→ **Directions**:
Exactly the lines from the one with "Given: Select shoe size 36" through the last line of the listing must be given again.

== Working data

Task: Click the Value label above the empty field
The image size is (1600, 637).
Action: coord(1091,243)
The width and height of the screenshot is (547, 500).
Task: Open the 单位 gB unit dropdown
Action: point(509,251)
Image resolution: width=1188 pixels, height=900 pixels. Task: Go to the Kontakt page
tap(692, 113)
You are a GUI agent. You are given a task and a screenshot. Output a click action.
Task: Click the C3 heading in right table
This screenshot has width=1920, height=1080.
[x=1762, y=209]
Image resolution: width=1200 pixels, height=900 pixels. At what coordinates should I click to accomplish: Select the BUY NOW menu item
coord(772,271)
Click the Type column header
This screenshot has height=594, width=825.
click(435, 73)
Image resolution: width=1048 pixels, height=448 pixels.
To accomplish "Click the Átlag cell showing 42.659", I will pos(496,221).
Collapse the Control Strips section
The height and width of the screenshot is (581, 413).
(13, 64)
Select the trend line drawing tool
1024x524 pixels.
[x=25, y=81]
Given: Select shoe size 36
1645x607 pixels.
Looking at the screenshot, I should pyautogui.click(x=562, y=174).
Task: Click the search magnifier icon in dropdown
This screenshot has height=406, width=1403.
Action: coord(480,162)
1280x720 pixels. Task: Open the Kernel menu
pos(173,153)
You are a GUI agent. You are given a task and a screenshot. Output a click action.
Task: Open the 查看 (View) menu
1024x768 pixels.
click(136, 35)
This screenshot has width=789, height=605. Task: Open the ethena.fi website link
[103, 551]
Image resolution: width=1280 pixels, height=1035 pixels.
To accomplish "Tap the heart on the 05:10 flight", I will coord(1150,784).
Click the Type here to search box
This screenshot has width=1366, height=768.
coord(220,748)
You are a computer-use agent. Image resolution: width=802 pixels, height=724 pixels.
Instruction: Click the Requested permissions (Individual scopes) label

====

→ **Exercise answer**:
Given: Select shoe size 36
1645x607 pixels.
Looking at the screenshot, I should pyautogui.click(x=562, y=174).
Task: Click the search magnifier icon in dropdown
This screenshot has height=406, width=1403.
Action: coord(480,162)
1280x720 pixels. Task: Open the Kernel menu
pos(173,153)
You are a GUI agent. You are given a task and a screenshot. Output a click action.
Task: Open the 查看 (View) menu
1024x768 pixels.
click(136, 35)
This screenshot has width=789, height=605. Task: Open the ethena.fi website link
[103, 551]
Image resolution: width=1280 pixels, height=1035 pixels.
To accomplish "Tap the heart on the 05:10 flight", I will coord(1150,784).
Click the Type here to search box
This screenshot has width=1366, height=768.
coord(220,748)
You are a computer-use agent. Image resolution: width=802 pixels, height=724 pixels.
Instruction: Click the Requested permissions (Individual scopes) label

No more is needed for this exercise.